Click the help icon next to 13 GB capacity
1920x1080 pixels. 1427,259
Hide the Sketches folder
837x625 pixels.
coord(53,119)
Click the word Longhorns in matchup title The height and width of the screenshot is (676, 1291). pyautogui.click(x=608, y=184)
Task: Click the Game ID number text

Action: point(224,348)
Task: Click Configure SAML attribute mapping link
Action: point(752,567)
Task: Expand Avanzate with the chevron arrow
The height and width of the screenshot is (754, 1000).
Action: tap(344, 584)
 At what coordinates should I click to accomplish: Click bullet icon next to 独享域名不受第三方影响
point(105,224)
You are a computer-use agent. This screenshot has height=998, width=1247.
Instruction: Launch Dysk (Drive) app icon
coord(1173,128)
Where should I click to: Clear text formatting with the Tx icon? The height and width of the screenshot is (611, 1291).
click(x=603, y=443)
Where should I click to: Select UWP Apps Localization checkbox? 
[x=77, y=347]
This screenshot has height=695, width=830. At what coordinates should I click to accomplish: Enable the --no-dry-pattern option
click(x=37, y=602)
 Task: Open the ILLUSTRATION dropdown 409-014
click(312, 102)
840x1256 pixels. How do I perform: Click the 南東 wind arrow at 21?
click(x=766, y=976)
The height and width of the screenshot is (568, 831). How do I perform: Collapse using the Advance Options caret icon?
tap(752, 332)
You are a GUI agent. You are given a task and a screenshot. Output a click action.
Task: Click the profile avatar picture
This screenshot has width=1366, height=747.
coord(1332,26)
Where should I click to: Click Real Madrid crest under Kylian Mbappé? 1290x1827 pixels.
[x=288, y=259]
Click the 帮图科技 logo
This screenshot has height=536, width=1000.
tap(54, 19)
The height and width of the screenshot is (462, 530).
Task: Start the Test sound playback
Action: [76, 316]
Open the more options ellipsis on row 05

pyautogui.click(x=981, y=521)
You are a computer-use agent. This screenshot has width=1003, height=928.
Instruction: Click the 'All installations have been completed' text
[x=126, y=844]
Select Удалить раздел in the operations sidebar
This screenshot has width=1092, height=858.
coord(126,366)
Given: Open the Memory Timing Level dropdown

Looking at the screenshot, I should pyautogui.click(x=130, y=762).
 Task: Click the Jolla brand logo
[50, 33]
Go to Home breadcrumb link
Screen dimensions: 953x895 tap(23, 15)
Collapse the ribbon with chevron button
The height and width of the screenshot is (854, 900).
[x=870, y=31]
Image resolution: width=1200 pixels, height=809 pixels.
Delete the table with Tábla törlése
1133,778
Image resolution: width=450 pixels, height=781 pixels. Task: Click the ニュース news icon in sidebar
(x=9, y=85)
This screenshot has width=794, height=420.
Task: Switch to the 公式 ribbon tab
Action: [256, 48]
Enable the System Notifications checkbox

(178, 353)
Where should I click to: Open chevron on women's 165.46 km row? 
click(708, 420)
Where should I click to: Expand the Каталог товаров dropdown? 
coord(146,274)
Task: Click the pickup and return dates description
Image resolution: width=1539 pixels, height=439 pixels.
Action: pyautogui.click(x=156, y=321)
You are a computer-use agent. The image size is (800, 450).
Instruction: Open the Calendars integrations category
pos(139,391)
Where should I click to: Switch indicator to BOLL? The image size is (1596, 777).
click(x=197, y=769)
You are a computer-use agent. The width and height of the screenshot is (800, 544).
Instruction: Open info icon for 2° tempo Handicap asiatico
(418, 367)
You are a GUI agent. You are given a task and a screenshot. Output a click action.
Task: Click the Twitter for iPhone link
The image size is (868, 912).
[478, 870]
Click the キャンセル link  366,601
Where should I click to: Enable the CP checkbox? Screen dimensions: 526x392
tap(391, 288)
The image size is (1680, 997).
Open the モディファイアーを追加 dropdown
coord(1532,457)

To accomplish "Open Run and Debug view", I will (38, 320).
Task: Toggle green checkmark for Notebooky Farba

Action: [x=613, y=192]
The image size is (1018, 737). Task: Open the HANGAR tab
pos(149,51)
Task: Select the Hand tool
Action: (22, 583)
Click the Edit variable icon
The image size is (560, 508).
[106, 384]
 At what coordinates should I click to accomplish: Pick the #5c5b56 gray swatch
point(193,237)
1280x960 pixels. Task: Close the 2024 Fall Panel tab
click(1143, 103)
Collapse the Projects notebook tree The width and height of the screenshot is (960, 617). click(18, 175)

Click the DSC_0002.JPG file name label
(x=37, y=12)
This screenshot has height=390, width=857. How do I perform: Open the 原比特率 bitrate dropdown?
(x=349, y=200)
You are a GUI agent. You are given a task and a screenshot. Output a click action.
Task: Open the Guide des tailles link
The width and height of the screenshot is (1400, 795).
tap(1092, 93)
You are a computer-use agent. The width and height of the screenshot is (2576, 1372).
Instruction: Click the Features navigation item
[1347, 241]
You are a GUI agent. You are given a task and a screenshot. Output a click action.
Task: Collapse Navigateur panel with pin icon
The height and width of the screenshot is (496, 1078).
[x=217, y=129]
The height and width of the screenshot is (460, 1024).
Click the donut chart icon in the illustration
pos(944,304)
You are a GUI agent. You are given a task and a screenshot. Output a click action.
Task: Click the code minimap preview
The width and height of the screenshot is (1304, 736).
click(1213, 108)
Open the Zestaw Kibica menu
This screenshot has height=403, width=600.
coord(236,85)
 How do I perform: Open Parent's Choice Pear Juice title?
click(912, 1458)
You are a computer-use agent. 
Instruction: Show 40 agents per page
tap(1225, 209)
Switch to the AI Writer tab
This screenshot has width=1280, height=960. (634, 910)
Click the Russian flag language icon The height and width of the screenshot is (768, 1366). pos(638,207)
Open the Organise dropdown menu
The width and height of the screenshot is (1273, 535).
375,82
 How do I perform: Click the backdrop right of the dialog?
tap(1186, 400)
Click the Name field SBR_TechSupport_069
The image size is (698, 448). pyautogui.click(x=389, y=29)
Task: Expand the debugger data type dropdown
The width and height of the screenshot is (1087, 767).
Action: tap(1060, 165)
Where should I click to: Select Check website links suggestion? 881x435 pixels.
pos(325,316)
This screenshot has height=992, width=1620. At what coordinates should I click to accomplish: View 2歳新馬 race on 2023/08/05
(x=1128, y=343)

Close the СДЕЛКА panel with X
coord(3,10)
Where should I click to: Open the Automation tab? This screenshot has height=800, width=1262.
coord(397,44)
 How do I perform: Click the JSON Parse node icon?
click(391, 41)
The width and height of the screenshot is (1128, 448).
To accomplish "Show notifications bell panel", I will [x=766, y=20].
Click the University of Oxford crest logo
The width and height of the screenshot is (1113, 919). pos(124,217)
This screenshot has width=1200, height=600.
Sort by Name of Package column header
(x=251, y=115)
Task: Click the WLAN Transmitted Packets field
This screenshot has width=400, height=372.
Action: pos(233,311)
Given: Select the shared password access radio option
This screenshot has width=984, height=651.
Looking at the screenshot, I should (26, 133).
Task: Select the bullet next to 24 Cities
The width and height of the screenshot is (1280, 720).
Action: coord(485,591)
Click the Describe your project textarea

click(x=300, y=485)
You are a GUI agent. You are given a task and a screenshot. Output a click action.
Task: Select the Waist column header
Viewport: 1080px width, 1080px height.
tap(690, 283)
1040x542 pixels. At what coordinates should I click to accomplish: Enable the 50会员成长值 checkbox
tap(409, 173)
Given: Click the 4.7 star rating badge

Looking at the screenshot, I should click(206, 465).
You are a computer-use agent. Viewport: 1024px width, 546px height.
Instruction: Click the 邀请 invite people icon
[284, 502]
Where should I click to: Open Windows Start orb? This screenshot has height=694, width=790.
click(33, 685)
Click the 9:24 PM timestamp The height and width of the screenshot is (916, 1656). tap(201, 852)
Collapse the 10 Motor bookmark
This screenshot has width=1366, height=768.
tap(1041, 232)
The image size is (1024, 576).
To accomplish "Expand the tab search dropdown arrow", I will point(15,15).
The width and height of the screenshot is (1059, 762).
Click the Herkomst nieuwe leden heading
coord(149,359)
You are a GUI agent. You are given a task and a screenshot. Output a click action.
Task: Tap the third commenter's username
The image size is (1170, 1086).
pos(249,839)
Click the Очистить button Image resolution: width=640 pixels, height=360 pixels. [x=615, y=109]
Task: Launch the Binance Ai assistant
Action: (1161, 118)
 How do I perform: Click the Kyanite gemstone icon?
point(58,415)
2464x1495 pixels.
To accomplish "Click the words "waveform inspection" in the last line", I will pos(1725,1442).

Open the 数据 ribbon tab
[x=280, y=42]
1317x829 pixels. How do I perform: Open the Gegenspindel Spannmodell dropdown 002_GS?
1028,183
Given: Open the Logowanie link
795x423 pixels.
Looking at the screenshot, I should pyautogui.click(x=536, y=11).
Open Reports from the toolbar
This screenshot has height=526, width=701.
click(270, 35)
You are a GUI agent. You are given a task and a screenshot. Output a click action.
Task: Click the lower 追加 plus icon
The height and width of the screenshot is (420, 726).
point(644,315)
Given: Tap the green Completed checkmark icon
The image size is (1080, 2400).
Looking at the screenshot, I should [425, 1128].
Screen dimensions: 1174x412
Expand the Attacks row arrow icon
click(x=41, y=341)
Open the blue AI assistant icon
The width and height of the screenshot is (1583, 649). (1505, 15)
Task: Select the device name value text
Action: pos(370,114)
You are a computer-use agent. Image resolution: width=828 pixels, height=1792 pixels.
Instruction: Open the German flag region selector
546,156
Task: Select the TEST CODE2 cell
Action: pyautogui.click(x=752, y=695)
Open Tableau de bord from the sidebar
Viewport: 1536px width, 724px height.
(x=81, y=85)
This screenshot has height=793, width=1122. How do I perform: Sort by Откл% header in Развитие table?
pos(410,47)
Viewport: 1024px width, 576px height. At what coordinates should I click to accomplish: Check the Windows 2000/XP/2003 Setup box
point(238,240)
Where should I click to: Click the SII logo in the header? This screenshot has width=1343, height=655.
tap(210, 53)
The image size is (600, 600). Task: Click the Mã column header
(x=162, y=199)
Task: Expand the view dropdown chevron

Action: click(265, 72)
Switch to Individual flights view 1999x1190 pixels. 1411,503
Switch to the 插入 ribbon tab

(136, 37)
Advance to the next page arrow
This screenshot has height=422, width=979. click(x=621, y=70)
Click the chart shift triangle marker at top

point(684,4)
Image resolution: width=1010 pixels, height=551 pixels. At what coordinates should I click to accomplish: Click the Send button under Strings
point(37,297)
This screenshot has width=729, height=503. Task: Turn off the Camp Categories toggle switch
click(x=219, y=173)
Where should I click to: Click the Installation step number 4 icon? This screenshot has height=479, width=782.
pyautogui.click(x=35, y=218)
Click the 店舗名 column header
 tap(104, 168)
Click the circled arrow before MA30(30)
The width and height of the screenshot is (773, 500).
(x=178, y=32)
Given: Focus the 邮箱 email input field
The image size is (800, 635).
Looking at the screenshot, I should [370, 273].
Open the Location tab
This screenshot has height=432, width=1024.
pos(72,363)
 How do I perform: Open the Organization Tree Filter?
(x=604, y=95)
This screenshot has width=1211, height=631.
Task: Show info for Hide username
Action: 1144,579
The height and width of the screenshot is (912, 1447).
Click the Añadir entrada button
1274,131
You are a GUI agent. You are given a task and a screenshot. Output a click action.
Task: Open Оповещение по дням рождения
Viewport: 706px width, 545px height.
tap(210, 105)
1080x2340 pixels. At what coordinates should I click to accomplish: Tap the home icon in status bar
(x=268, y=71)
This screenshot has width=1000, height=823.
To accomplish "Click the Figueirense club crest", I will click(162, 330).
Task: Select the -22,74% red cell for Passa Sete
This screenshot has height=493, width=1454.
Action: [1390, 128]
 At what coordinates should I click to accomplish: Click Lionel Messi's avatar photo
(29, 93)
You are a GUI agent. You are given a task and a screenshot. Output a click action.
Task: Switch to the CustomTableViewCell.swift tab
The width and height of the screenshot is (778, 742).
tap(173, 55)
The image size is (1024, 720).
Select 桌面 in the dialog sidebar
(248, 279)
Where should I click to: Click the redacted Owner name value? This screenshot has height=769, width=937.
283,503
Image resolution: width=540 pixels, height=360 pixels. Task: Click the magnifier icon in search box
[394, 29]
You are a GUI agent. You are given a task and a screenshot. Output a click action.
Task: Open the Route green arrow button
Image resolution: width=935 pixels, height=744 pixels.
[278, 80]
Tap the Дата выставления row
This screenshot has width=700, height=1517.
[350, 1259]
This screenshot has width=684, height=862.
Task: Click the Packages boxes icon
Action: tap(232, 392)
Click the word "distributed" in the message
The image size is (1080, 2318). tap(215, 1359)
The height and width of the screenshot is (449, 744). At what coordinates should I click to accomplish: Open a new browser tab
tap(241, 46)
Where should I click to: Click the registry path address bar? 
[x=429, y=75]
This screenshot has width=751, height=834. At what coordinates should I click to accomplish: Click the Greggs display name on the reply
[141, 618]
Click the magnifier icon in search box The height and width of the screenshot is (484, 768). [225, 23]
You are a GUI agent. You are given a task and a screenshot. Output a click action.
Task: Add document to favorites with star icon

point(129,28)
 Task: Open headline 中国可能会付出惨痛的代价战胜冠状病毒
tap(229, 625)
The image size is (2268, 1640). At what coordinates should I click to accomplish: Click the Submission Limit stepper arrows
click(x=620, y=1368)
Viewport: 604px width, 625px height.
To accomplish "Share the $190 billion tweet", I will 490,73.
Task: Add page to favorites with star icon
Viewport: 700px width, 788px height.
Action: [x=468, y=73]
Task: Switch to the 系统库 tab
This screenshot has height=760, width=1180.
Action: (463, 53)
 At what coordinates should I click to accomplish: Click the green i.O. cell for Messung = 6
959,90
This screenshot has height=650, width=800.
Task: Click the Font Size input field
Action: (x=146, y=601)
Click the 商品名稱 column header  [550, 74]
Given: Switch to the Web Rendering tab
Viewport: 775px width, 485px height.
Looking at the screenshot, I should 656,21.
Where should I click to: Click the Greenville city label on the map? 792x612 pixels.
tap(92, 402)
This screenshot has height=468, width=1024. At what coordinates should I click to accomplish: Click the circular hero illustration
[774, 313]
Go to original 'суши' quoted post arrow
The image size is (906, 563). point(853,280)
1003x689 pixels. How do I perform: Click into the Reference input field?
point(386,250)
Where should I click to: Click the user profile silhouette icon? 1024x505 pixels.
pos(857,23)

- - - - -

Task statement
Read through the material above, and whenever a line contains "computer", copy it.

Finished exercise
You are a computer-use agent. This screenshot has height=998, width=1247.
You are a computer-use agent. This screenshot has width=1003, height=928.
You are a computer-use agent. The image size is (800, 450).
You are a computer-use agent. The width and height of the screenshot is (800, 544).
You are a computer-use agent. The width and height of the screenshot is (2576, 1372).
You are a computer-use agent. 
You are a computer-use agent. Viewport: 1024px width, 546px height.
You are a computer-use agent. Image resolution: width=828 pixels, height=1792 pixels.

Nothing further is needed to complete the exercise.